A guest post by Amit Julka and Medha.
Amit is a PhD student at the Department of Political Science at the National University of Singapore (NUS), and he is working on India’s engagement with Afghanistan from the perspective of Indian identity formation. Previously he worked as a media specialist with the US Embassy in New Delhi and at the Institute for Defence Studies and Analyses (IDSA), New Delhi. He holds an M.A. in South Asian Area studies from SOAS, and is a computer engineer by training.
Medha is a research fellow/doctoral student at the German Institute for Global and Area Studies (GIGA), Hamburg. Her research focus is on the role of Islam in India’s identity and foreign policy. She previously worked at the IDSA, and also as a journalist in India, Germany, the Netherlands and Canada. She holds an M.A. in Media Studies, jointly from Aarhus and Swansea Universities.
Among the many anodyne reports from the South Asian Association for Regional Cooperation (SAARC) summit held in Kathmandu recently, there was a curious piece of news: an article about how the Indian Prime Minister was being served ‘simple vegetarian fare with less spices and oil’ while his Pakistani counterpart was enjoying ‘halal meat dishes’ during their respective stays in Nepal. The next day, on social media, India’s Ministry of External Affairs posted a photograph of a menu with the caption ‘All Vegetarian Fare.
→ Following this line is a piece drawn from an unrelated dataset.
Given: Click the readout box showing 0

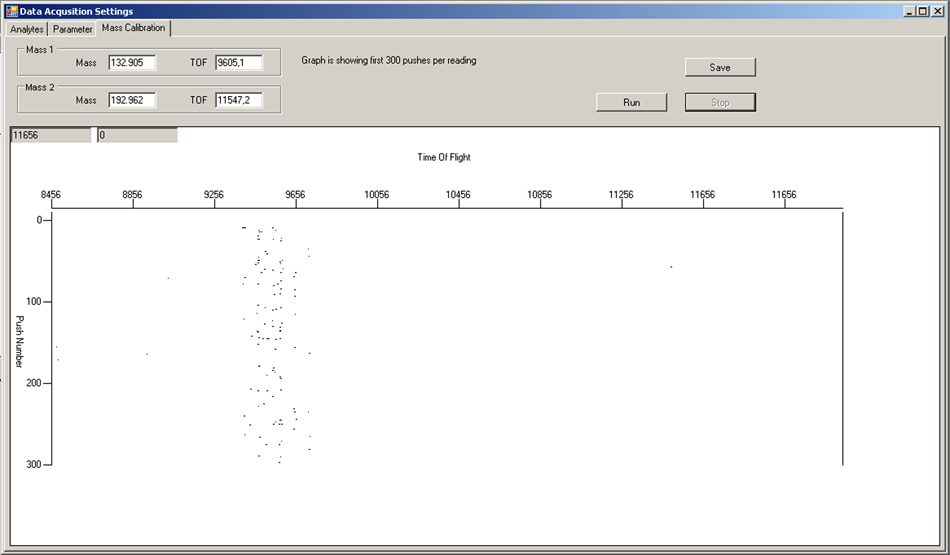Looking at the screenshot, I should coord(137,135).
For those asking here is what the SAARC leaders are having at the Retreat.’
While it may be routine for the media to report about the dishes served during meetings and summits, this emphasis on Modi’s vegetarianism—and his apparent success in making sure all the leaders consume vegetarian food, at least at the Retreat—is particularly noteworthy. Especially when the fact that Modi was fasting for Navratri during his visit to the US was also equally publicised. Was this an attempt at burnishing Modi’s image as the Hindu Hriday Samrat within India as well as the increasingly vocal Indian or more precisely, the Hindu community abroad?
There is a definite hierarchical ordering of food in Hindu thought. At the top, in terms of the moral order, sit sattwik foods: vegetarian, non-spicy, simple—ideally involving little or no harm to the source of the food. These foods are supposed to result in clarity and equanimity of the mind. Then there are rajasik foods or stimulant foods that supposed to produce mental restlessness, followed by tamasik foods which are supposed to be harmful to the mind and body. Meat falls into this last category.
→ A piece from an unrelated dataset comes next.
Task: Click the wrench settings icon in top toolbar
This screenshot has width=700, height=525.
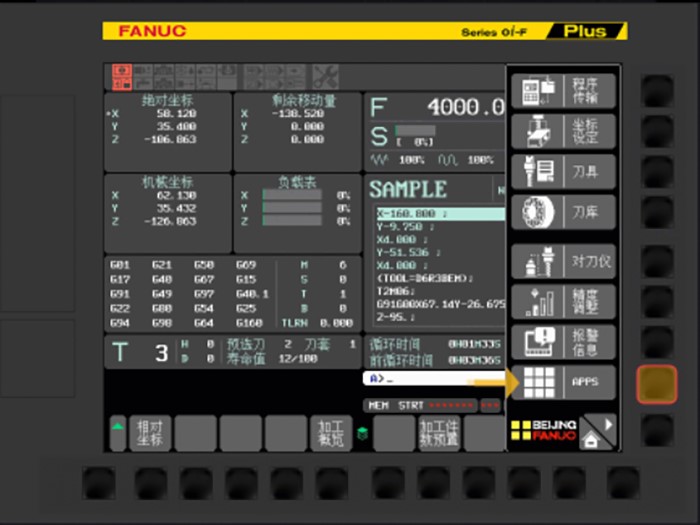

Inherent in these categorizations is an element of morality. Consumers of rajasic and tamasik food are thought to be more subservient to their gross urges, while a sattvik diet is associated with spiritual purity. It is important to add here that these categorizations are not considered rules within Indic philosophy—unlike the proscription against pork in Judaism/Islam—but rather serve as norms for the upper castes. Select Brahmins such as those from Kashmir and Bengal, for instance, continue to enjoy the quasi-illicit pleasures of meat eating. In the case of the Kshatriyas, the warrior caste, consumption of meat is even considered necessary for them to carry out their dharma or duties. These norms, thus overlap—though not always neatly—with caste categories, and sometimes aspiration to social mobility takes the form of adoption of the norms of the upper castes. Even renowned anti-corruption crusader and social reformer Anna Hazare’s attempt to transform a village in Maharashtra involved persuading lower castes to abstain from ‘impure’ practices such as meat consumption. The hegemony of vegetarianism can be ascertained, for instance, from the term ‘non-veg’, which refers to meat as well as the person who consumes meat. Meat eating in India is thus defined in negation to the norm of vegetarianism, lacking an independent identity of its own.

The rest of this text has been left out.